One of the major contributions of this research will be the design of a domain-specific
language (DSL), which we call \lang{}, for image-analysis algorithms.
The goals of this design are as follows:
    Abstract away from the discrete nature of the image data and present the programmer
    with a continuous model of the image.
    Support the programming of image-analysis algorithms using the mathematical
    properties of the continuous data and its derived attributes.
    Expose the inherent parallelism of the algorithms, while abstracting away from the
    details of how computations are mapped onto parallel hardware.

In the remainder of this section, we describe our preliminary thoughts about what the programming
model of this language will be.
It is important to understand that this discussion represents very preliminary ideas
about the design space.
In particular, there is a tradeoff between the flexibility provided by lower-level
general-purpose language constructs and the expressiveness advantages of more abstract
higher-level mechanisms.
In the discussion below, we have biased the design toward more general-purpose
constructs, but with the expectation that the design will get higher level as
it evolves.

\subsection{Diderot by example}


\subsection{Design sketch}
In this section we sketch a preliminary design for \lang{} using the examples from
the previous section as motivation.

A \lang{} program has three logical parts.
The first are global declarations of the datasets and fields that the
analysis algorithm computes over, as well as other global variables that
control the analysis.
The datasets and global variables (but not the derived fields) are the
inputs to the program.
The second part defines \emph{actors}, which are independent computational
agents that define the algorithm.
The third part specifies the coordination of the actors --- how they interact and
what the global termination conditions are.

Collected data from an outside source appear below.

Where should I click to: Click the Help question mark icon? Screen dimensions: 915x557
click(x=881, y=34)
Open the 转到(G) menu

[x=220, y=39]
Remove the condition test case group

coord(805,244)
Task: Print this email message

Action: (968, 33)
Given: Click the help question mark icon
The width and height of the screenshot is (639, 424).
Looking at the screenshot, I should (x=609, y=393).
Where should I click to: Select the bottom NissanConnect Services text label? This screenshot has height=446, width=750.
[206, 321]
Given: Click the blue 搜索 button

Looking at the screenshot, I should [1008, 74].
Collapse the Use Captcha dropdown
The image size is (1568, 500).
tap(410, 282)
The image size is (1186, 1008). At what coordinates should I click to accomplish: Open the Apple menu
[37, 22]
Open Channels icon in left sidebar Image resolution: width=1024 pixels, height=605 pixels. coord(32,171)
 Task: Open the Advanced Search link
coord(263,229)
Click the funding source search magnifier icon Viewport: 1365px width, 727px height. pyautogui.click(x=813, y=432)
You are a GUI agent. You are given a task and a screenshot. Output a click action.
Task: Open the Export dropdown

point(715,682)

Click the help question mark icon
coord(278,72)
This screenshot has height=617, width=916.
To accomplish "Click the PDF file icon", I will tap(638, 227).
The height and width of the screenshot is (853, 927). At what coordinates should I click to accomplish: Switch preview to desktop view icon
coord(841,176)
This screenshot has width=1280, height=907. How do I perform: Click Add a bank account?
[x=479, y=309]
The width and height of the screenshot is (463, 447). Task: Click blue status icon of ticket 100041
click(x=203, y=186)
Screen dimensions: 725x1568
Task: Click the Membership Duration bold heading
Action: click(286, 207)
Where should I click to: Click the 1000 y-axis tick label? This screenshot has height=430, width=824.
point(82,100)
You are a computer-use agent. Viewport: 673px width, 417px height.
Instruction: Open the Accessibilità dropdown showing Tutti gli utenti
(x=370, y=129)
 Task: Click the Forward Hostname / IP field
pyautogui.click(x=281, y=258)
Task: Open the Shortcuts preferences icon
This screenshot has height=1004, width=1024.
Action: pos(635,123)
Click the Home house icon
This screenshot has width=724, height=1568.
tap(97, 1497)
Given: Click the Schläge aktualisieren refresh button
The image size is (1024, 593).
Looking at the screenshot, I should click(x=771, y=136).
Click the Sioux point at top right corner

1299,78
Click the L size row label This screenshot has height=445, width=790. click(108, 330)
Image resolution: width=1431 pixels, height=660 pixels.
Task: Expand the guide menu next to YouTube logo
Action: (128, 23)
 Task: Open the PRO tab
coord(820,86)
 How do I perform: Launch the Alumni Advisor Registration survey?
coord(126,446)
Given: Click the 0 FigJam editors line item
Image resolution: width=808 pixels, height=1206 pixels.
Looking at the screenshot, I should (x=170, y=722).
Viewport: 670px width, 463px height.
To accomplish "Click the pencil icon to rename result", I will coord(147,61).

\lang{} is a statically-typed language.
It has the usual scalar types, including booleans, integer types of various sizes,
and single and double-precision floating-point values.
Similar to graphics-shader languages~\cite{opengl-shading:3ed} and
OpenCL~\cite{opencl-spec-v1}, it also includes small-dimension vector and matrix types.
In addition to these basic computational types, \lang{} also includes \emph{datasets},
\emph{fields}, and \emph{actor} types, which are discussed below.
Our initial design does not include user-defined data structures, but we expect to
add them at some point in the language evolution.

An image-analysis program begins with the image data that is to be analyzed.
In \lang{}, the image data is represented by a dataset, which is a
multi-dimensional array of scalars, vectors, or tensors.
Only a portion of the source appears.